En el valle de Mayabe, un lugar de Holguín, hay un burro al que se llama y se llamará Pancho. A este burro no se le llenaba el saco y andaba por ahí, mendingando, echándose a la suerte, viendo qué se pegaba. Un día, agarró por la izquierda, y fue a parar al Ranchón de Mayabe.
Allí había gente. Gente y música. Gente y comida. Comida y desperdicios. El burro no tenía problemas con comer desperdicios, ni con nada; ya no le traían yeguas, y con abundante ocio, solo quería llenar la panza, para qué más.
Así que allí se le podía ver, atento y aislado, esperando porque se aburrieran de los chicharrones, el pan fresco o del congrí. Cosas sólidas. Ahora pasa por alto, pero iba por masticar, lo de la “lager”, no fue idea suya, fue suerte, azar, un accidente. No importa quién ideó la gracia. Mientras pasaban un buen rato a costa de él, tomó aquel líquido amargo, agradable y característico, sin saber que los burros no solían tomar cerveza, ni que abría la saga de los Panchos.
Evidentemente no le gustó ese nombre, demasiado obvio, pero daba igual, vino otra, y otra cerveza y chicharrones, comida, como si le tocaran por cuota, y así ganó confianza, e hizo suyo el entorno y algunos papelazos, rebuznos, caídas loma abajo, o sea, ya saben, y otras cosas que no se dicen.
Luego llegaron los ochenta. Ah, los ochenta, una gran tubería los trajo desde algún lugar. Fue una hermosa década, la cerveza, el congrí, los chicharrones. Una década que se fue como agua, o como cervezas (un día, entre aplausos y gritos, bajó 46 de un palo), dejando tras sí una larga resaca, porque sí, porque nada es eterno, y menos para el que se la ha pasó así, esperando una nube.
De “nota” en “nota”, nada se mantenía inmóvil, dentro y fuera la vida discurría (se desbocaba más bien) hacia un desenlace de úlceras, cervical, perestroika, indigestión e inapetencias.
El 20 de noviembre de 1992, meses después de caer el muro de Berlín, la guerra fría y un setenta por ciento del comercio exterior con Cuba, murió Pancho. Pero, digamos, hay que hacer honor: lo hizo a tiempo, como los Beatles. El justo para que se levantara una leyenda, y el pedestal que nunca sospechó ni siquiera por modestia. Una de esas cuentas de tantas por días, arrojó que tomó 61 mil 756 cervezas a lo largo de su ciega carrera hacia la gloria.
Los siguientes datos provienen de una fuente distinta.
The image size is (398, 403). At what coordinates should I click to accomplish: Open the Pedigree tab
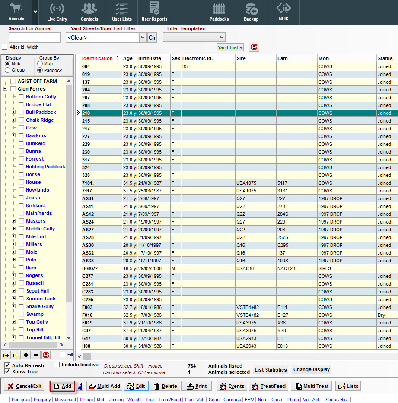pyautogui.click(x=21, y=400)
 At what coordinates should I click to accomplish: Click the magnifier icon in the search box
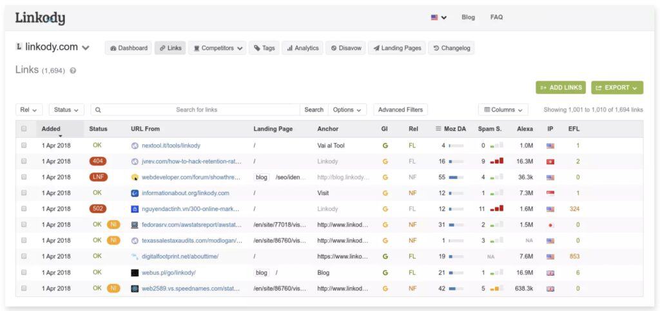[98, 110]
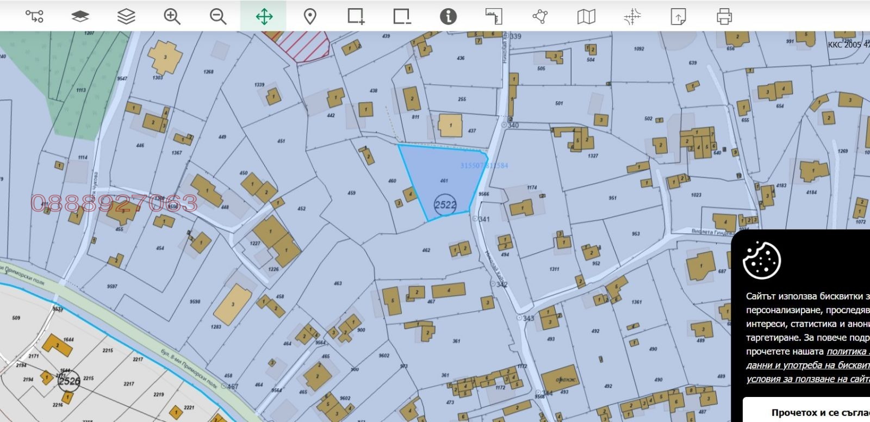
Task: Click the export upload page icon
Action: coord(678,16)
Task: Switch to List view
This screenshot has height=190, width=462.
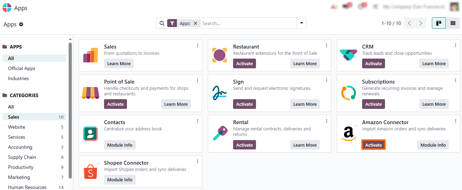Action: (453, 23)
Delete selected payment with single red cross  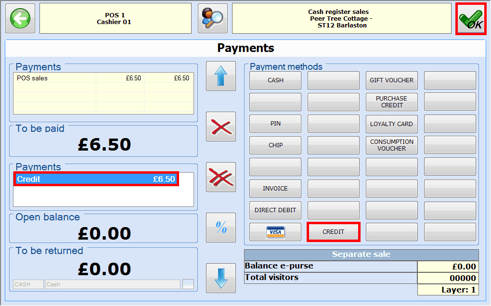tap(221, 127)
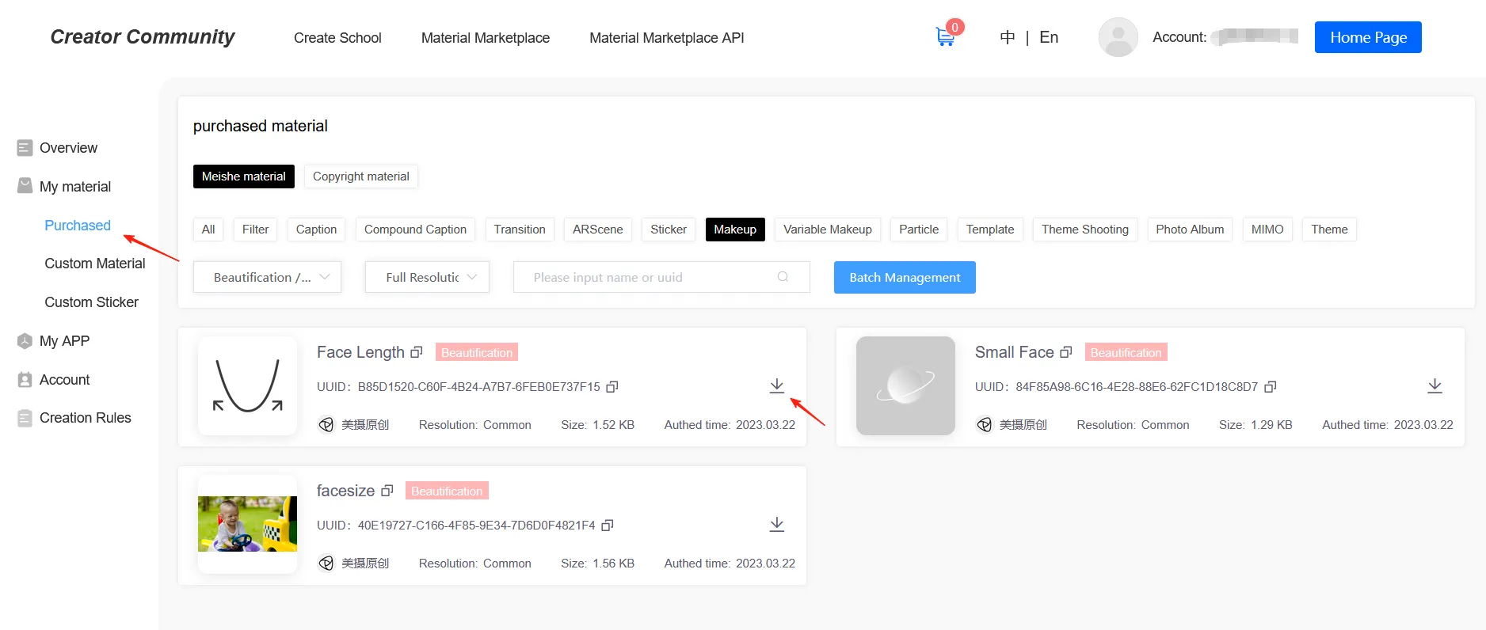
Task: Open the Full Resolution dropdown
Action: 427,277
En los noventa más duros siguieron sus descendientes Pancho II y Pancho III, imposible saber si hijo y nieto, o nieto y bisnieto, respectivamente. A esta altura eso no importa tanto y más sabiendo que los vástagos se parecen más a su tiempo que sus padres.
En efecto, Pancho II, hijo de las circunstancias, estuvo expuesto de pronto a nuevos hitos, Bavaria, Heineken, Tecate y otras. Otras más o menos buenas, según esto, según aquello. Todo es relativo. Todo se muerde la cola. Y viendo lo que pasaba, o lo que no pasaba, prendió velas, se encomendó y recaló en cierta predisposición, en la que se puede ser ateo y al mismo tiempo mantener un altar en un rincón de la casa.
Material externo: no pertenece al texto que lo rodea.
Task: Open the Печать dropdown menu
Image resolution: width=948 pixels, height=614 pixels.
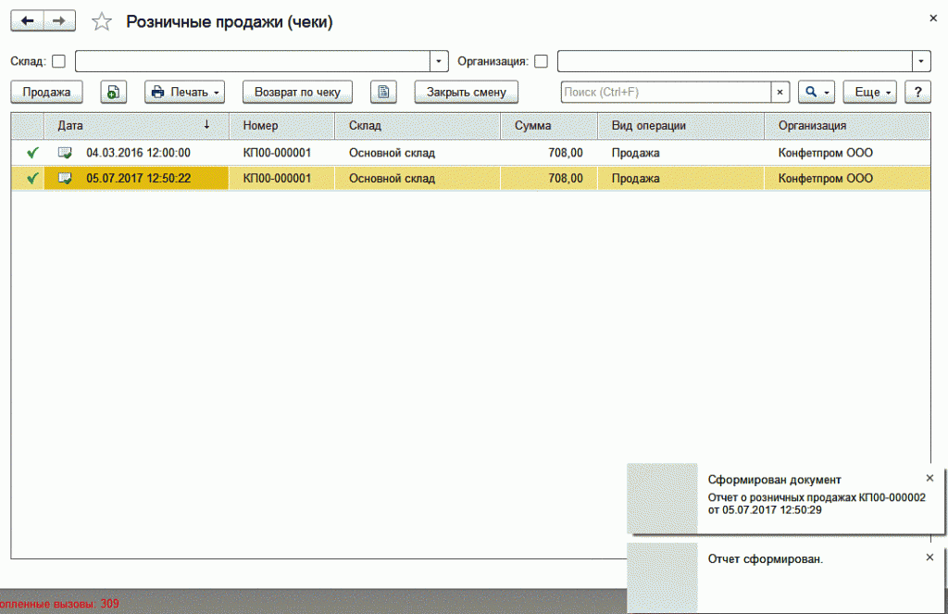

Pancho III, el actual, es el más entendido, aplaude o no aplaude, es decir, es de esos tipos a los que te acercas al salir de un teatro y le preguntas ¿te gustó?, ¿qué piensas?, ¿estuvo bien?, ¿estuvo mal? Nació con eso. Como el dice, “la gente de esta provincia del universo me necesita”.
Y aunque es buen tomador, de hecho, con 43 cervezas casi iguala el record de Pancho I, su fuerte es opinar, discernir y discrepar.
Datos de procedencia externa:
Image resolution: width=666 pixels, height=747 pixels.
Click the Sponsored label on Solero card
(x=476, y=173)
Son tres temperamentos, tres Panchos, que en algún momento fueron patrimonio de camioneros y choferes de autobuses que iban a allí, a Mayabe, a pasar un rato, y que hoy contribuyen, como un solo individuo, al mito, tanto de la cerveza Mayabe, como a la identidad del holguinero, artesano de la mejor cerveza cubana.